Uduak walked slowly along the bush path that was his way home, flanked on both sides by lush, green bush as he pulled the wheelbarrow that carried his battered oil drums with some difficulty. He did not pay attention to the sun’s familiar predicament overhead or to the cries of the early evening crickets all around him. His simple white vest and Ankara-print trousers provided as much insulation as he needed from the cool evening breeze; the air was still saturated with heat from the afternoon reign of the drowning sun. As he approached the village, he semi-consciously slowed his pace, as though retarded by some invisible force.

I’m asymptotically tending towards home, he thought with a small smile that quickly crumbled away leaving the ruins of a depressed frown on his face. Words are potentially pernicious things, even the seemingly benign ones. This word, ‘asymptotically’ had triggered a flood of bitter memories; memories of the days when he had been at the top of his class in Mathematics. Physics and chemistry as well. Those days were now far behind him and remembering only brought him pain. Memories of earlier success tend to leave an unsavoury aftertaste in the wake of dreams that had never been and would never be; the vile, bitter draught of unfulfilled potential.

Uduak dry-swallowed and shook his head as he forced his mind away from bitterness and allowed it examine the reason for his slowing approach to home where his wife and daughter awaited him. Affiong – his brother-in-law – was coming home today. He was probably already there by now and in all likelihood, had the entire village gathered around, their jaws descended in amazement at whatever new tale he would have chosen to regale them with this time. Affiong always told great stories, even if they were, as Uduak suspected, embellished generously. Uduak still remembered fragments of Affiong’s lavish anecdotes from the days he yet had the patience to endure them. Stories set in Accra and Lagos where day light was but a minor illumination compared to the dazzling lightshows of the night. Tales of beautiful streets and buildings decorated with light. Light from Kawashida power cells.

Uduak cursed that name – Kawashida. He spat as it wrangled its way into his consciousness.The cells were invented by Dr. Dai Kawashida of the ShinChi Technology Company in Tokyo towards the end of 2019 – everyone knew that, including Uduak. What only a few people knew was that the cells were biological.

By splicing the genes of electric eels with those of genetically modified bacteria and infusing the hybrid with a cocktail of high cell density, enhanced reproduction genes, Dai Kawashida had created a living, breathing, carbon dioxide-consuming, seemingly endless supply of electrical energy for the planet. Clean, organic, easy to obtain, feed and grow, Kawashida cell technology quickly made its way around the developed world shrouded in secrecy and defended by a slew of ShinChi Tech Co. lawyers and the latent but obvious military backing of the Japanese government.

The developed nations had quickly bought into the technology, paying ShinChi astronomical amounts of money to be free of the death-grip OPEC had on their collective testicles. When Oil prices fell from two hundred and three dollars per barrel to twelve in less than a year, OPEC and all the other oil producing nations started to panic. There was nothing they could do, the future was unstoppable.

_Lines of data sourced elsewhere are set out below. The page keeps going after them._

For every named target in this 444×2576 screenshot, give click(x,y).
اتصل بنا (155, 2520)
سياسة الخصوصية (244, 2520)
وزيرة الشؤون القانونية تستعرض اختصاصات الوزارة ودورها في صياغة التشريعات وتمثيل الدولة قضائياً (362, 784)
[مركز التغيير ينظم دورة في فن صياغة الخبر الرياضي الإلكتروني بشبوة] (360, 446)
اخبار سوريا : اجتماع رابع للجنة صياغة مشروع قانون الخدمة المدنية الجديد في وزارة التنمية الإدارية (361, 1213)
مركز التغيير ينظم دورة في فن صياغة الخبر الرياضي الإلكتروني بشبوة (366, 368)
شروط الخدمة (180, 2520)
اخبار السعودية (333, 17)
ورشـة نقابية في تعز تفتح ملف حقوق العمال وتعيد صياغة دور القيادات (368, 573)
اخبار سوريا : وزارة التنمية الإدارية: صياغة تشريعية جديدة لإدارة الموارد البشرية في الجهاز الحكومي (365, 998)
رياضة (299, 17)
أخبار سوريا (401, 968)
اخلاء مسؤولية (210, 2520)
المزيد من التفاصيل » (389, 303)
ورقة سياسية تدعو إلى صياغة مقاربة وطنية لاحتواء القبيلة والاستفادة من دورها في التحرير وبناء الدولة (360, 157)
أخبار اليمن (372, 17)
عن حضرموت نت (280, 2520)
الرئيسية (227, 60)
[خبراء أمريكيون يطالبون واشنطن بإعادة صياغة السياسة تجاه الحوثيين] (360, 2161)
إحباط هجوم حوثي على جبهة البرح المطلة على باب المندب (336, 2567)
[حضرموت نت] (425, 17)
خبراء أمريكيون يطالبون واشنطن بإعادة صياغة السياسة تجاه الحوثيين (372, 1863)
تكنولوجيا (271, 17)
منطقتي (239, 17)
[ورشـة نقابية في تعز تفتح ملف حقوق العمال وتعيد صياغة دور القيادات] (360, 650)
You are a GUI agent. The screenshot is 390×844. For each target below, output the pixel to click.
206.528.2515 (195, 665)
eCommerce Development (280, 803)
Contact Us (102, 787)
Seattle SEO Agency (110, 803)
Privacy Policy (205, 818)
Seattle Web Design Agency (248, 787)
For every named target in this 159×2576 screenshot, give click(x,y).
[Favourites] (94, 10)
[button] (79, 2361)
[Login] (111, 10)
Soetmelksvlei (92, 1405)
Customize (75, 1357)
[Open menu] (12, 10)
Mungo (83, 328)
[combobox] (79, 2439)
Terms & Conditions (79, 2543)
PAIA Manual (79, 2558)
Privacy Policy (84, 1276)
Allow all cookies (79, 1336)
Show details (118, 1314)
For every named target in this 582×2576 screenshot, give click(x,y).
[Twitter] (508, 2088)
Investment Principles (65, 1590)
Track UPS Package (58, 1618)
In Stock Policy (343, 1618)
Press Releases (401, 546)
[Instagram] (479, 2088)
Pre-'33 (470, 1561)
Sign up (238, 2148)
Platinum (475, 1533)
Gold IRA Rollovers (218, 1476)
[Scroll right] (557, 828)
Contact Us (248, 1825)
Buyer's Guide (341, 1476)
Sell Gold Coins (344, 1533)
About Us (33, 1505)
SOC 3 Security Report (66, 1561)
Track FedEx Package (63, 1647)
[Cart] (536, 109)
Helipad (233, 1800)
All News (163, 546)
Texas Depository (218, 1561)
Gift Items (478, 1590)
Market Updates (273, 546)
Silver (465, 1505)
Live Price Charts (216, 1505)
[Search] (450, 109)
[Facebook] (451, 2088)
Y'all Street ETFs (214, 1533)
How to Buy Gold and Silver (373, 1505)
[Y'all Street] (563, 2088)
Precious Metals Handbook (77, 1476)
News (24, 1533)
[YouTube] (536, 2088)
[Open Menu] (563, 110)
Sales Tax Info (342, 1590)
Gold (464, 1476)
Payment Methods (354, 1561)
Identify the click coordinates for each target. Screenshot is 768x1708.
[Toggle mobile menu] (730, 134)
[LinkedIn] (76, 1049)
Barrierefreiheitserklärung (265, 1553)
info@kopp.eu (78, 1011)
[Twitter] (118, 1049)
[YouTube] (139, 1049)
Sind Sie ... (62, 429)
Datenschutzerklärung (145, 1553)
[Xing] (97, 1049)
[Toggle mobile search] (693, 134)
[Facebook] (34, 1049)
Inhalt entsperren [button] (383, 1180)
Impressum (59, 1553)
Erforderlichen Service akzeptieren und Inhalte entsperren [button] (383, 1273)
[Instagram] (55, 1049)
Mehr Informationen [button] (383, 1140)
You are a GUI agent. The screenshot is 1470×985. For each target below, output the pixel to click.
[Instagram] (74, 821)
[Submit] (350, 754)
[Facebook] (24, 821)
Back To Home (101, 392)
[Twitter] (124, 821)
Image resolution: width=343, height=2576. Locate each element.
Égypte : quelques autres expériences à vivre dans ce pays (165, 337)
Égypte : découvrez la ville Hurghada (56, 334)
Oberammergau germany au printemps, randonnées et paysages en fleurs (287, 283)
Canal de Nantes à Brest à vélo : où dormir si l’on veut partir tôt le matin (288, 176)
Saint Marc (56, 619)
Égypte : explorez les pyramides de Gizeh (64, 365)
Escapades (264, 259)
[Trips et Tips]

Within five short years of deployment, Kawashida technology had changed the world in what was, by historic standards, the blink of an eye and for what many believed was the better. However, for Uduak and his small world, in Opolo, a tiny village on the outskirts of Eket in Nigeria’s impoverished and oil-rich Niger-Delta, this change had delivered a death-blow to hundreds of dreams and aspirations.

The oil industry, besides being a source of pollution to and a means for exploitation of the local people had also been the only way to clamber out of life of penury in the village for a relatively bright young Opolo child with a dream and some measure of talent.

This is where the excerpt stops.